HB 388 protects patients from the burden of costly, surprise medical bills. A majority of Ohioans get their health coverage from an employer-sponsored private health insurance plan, and many employers go to great lengths to inform their employees about health care costs and quality. Nonetheless, even the most proactive patients cannot always avoid encounters with out-of-network providers, which can lead to unexpected or “surprise” medical bills. HB 388 not only protects patients, but it also ensures providers are fairly compensated without creating a process that would lead to unnecessary health insurance premium increases for employers.
Unfortunately, several bills fell victim to the two above-mentioned defining characteristics of the session and thus were left undone. These include a vital regulatory reform package that would have required state agencies to reduce the number of regulatory restrictions by 30% by 2024, a bill to limit the risk of potential lawsuits through reducing the time frame to file a claim for breach of a written contract, and a bill to increase access to high-speed internet connectivity. However, each of these failed not because of policy disagreements, but rather because of political considerations or because time simply ran out. This means there’s a good chance these will be reintroduced and fast-tracked once the new General Assembly begins work early in 2021.

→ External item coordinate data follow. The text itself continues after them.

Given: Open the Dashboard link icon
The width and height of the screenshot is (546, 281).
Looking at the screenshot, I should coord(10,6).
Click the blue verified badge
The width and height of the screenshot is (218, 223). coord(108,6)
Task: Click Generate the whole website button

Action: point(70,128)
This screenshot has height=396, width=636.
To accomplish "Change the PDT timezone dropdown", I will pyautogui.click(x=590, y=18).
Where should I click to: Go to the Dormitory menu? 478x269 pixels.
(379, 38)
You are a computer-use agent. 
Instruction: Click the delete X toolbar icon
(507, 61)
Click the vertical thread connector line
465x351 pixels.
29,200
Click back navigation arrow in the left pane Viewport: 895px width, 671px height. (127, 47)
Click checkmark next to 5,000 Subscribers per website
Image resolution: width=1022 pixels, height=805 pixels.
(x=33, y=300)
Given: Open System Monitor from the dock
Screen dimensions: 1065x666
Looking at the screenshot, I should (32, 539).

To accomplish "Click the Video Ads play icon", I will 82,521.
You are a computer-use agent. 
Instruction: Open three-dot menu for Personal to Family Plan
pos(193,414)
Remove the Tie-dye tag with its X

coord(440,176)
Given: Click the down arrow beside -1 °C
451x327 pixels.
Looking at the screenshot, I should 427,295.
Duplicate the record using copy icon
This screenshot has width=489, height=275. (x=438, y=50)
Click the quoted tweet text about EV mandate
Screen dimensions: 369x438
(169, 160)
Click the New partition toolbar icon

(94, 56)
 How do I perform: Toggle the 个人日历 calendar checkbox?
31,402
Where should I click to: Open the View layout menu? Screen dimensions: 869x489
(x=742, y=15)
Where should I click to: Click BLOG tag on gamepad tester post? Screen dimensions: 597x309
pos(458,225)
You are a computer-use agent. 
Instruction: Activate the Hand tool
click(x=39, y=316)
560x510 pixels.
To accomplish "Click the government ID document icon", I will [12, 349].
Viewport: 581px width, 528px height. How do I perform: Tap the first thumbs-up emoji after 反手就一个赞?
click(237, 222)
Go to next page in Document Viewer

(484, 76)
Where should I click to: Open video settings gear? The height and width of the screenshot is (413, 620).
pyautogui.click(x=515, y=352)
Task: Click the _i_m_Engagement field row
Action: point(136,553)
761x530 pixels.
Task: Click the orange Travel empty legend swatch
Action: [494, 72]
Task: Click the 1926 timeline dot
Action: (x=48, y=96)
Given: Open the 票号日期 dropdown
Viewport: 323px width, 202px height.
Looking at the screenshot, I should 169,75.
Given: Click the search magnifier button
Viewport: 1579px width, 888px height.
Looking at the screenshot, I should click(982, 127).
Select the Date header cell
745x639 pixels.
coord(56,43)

They will also be among the priorities the Ohio Chamber will continue to push for in the New Year, and you’ll see them contained in our forthcoming 2021-2022 Public Policy Priorities, which will be released later this month.
We know that COVID-19 will remain with us in 2021, but with Ohio already receiving and administering the new vaccines, there is a sense of hope and optimism that the virus’s ongoing impact on both public health and our economy will begin to dissipate. A new Speaker of the House and a new Senate President – both of whom, coincidentally, hail from Lima, Ohio – also give rise to hope and optimism that the counterproductive and all-too-familiar intraparty squabbling will wane, as well. In other words, like in virtually every other aspect of our lives, we’re counting on a return to normalcy at the Statehouse in the New Year.